No spindle tachometer was provided, but the electric box has a cutout right where the headstock is, and wouldn’t you know it, the headstock also has a cutout, so you could rather easily install a bracket with a hall effect switch and place a magnet on the outer portion of the spindle (2 gram magnet). Then use shielded wire and an insulated box for your own electronics. There’s plenty space in the original box, but you might want to run the low voltage portion on a separate box and just place a transformer or smps board inside the original box.

Another idea would be to add an SSR or figure out a way to interface with the original safety switch relay so that a micro-switch could be used on the bed to prevent the toolpost from running into the chuck. There would still be some momentum going after you turned the motor off, but at least it wouldn’t keep going until it either sheared a key, caused gear damage or worse. (chucks are not cheap!)

For a finer degree of speed control a VFD could be used, however the supplied motor has a centrifugal switch, so I’m not entirely sure how you’d interface a VFD to one of these. The other -not so cheap- alternative would be to replace the motor with a treadmill motor, which are ideal for this application, of course they require a separate driver but it should be worth it.

Mechanical improvements

Right off the get go you can see the belts are lacking, severely. Specially the V belt… it’s way too thin and it will slip if not break easily. I’ve read some people assume they’ve used a thin belt to “reduce vibrations” but that’s most likely marketing bs. Whatthey’ve done is reduce costs even further, as the older versions had a 3 times thicker belt and pulley system in there.

However, we can’t just replace the belt with a thicker one, we need to replace the pulleys… you could get away with two new pulleys but the drive train has three of them, one of which is slotted for the distribution belt. So it would be quite a task to reproduce it without a mill or an indexing setup. If you had a spare one you could part off the V pulley portion and turn a new one, then interference-fit it with loctite for good measure, keyed would be even better. I say “if you had a spare one” because I’m not too keen on modifying one-off parts.

Lots of play on the apron longitudinal feed, the shaft is not supported on both ends and none of them are mounted on ball bearings whatsoever, most don’t even have a bushing. So that’s something to think about and be concerned specially if you plan to use your lathe on a daily basis.

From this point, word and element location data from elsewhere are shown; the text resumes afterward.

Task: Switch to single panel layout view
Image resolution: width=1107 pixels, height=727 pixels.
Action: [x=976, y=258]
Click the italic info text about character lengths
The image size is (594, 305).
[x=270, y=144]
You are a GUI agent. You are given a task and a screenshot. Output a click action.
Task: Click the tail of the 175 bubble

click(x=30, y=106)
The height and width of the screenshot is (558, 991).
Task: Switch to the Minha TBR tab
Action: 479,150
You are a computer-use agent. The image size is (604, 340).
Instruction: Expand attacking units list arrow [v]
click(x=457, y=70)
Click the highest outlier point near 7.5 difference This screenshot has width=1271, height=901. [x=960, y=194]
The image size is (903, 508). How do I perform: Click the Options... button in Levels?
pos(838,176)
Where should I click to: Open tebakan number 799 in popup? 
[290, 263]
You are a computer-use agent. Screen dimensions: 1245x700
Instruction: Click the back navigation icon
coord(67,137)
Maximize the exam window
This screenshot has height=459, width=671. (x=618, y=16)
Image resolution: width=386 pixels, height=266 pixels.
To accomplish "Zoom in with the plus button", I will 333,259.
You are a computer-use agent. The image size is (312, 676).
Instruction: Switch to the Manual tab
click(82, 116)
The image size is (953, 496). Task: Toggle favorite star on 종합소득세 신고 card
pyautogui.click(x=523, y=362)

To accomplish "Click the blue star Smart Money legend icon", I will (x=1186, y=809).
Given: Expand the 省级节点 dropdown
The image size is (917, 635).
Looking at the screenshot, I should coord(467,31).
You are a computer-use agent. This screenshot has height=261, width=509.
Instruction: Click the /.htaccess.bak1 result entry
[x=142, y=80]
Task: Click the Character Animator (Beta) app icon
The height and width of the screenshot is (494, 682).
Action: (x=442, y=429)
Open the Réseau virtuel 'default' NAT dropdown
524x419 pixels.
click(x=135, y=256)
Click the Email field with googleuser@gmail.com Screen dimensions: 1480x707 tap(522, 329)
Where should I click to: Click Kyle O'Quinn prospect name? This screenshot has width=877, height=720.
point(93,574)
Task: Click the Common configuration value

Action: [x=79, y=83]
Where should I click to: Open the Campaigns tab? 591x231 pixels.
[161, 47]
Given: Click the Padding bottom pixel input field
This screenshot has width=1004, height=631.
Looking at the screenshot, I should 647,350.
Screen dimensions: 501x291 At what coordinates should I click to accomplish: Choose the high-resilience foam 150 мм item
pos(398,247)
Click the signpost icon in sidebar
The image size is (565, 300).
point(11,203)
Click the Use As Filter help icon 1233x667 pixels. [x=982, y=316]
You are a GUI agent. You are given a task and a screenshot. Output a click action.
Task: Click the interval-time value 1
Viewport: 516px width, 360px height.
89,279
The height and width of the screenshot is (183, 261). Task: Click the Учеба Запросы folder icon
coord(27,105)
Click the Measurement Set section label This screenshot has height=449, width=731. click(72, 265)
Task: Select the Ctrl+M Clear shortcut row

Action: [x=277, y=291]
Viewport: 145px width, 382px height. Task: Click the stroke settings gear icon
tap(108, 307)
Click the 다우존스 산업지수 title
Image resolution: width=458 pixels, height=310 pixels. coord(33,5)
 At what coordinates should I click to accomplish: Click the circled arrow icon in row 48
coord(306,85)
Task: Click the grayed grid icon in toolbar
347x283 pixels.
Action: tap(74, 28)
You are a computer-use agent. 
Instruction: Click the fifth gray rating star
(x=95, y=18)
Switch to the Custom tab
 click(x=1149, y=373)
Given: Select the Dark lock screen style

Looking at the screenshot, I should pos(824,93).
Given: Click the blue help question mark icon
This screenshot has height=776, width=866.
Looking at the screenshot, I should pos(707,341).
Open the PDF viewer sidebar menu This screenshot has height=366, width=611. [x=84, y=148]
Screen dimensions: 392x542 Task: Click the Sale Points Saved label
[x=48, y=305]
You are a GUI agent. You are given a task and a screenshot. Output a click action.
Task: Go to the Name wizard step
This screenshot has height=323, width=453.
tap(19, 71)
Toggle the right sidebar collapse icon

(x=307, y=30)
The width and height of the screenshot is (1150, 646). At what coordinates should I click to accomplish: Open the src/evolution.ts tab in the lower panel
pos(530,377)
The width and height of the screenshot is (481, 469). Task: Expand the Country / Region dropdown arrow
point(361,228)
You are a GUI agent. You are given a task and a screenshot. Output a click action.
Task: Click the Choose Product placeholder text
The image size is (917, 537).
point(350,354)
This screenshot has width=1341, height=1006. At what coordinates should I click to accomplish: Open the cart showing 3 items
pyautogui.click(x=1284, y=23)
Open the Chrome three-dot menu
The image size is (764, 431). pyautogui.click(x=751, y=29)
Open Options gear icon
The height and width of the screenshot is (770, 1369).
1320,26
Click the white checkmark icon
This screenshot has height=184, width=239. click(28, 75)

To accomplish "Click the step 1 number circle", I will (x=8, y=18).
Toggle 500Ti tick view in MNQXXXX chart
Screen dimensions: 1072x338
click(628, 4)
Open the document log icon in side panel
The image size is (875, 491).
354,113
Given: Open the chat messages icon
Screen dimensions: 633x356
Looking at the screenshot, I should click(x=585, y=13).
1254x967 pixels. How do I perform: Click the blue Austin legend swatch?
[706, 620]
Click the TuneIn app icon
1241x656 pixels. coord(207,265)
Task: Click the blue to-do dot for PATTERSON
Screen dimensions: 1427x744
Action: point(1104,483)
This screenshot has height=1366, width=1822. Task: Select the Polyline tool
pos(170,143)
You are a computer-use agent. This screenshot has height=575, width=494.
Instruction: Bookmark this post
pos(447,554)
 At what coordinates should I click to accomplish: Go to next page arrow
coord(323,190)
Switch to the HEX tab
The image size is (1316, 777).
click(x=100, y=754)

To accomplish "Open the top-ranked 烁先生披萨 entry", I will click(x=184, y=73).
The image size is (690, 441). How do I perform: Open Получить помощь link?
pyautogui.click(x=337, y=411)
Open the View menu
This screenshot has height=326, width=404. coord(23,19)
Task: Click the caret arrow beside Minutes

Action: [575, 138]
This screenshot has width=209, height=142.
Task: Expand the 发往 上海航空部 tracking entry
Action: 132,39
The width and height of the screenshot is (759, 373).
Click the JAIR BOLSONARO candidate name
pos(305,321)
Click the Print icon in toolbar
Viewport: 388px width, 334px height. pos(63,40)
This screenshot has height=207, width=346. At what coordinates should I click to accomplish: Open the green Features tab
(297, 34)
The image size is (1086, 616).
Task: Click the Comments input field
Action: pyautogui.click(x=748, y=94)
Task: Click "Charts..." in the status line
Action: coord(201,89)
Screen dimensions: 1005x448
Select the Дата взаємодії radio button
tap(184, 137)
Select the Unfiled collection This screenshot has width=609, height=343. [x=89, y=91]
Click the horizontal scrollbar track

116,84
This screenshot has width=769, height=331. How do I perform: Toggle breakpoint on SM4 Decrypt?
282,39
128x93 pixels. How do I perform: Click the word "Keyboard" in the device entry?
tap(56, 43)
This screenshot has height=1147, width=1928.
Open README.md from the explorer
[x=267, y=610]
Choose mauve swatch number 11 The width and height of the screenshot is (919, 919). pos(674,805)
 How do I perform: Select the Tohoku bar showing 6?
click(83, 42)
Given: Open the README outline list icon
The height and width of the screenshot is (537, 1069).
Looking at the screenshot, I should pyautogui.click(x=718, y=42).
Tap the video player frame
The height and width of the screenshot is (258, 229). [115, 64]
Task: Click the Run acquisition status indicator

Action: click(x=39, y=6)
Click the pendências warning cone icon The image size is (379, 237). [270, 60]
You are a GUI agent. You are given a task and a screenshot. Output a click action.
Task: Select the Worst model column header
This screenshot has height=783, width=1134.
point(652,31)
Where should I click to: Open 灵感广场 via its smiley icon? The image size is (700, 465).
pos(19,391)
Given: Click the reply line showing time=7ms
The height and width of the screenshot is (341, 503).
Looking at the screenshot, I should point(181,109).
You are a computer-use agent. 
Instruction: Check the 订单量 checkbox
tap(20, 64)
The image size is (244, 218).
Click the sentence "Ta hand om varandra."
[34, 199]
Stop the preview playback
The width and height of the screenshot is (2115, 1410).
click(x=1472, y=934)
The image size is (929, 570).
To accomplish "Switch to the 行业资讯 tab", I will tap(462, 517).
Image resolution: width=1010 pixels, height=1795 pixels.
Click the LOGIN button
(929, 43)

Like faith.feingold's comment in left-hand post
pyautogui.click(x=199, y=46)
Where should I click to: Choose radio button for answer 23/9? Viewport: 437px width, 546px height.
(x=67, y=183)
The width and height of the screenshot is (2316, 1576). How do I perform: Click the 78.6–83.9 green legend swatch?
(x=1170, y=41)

The banjo is rock solid, by this I mean it’s very hard to actually use it when you’re to change the gear ratios, so that’s something to look into. I might end up adding a DC motor drive to the leadscrew and calibrating it for different feed rates based on the required threading pitch or finish, but we’ll see in the future!
Steadies require work as well, one of them had two of the fingers shoved in place with a hammer (you could not move them at all by hand let alone by the tiny adjusting screws) so I had to deal with it and I’ll probably write a separate article on them, as I plan to spring load the fingers and I will toy with the idea of adding bearings to the fingers (possibly new fingers). So far I failed to acquire the correct spring wire thickness, since it wasn’t available at the music store, but we’ll get there!


Conclusions for now…

After you’ve dealt with all the issues and added your own personal touch, it becomes a very capable small lathe. However, as it comes from the box, it’s not really a usable piece of equipment. So be prepared to invest some money and lots of time into rebuilding it.
Don’t be discouraged though. Some of us cannot acquire big old lathes not for free not for a mountain of cash, so this is all we can get. Some of us don’t even have the space for a big old lathe, so there’s nothing to think about right there. If you plan to invest on one of these chinese lathes, simply assume it’s a kit. Everyone I’ve spoken to agrees with this notion, but we were all fine with it due to the aforementioned reasons. You do get what you pay for, but it’s not complete trash if you understand what’s involved in it’s proper setup.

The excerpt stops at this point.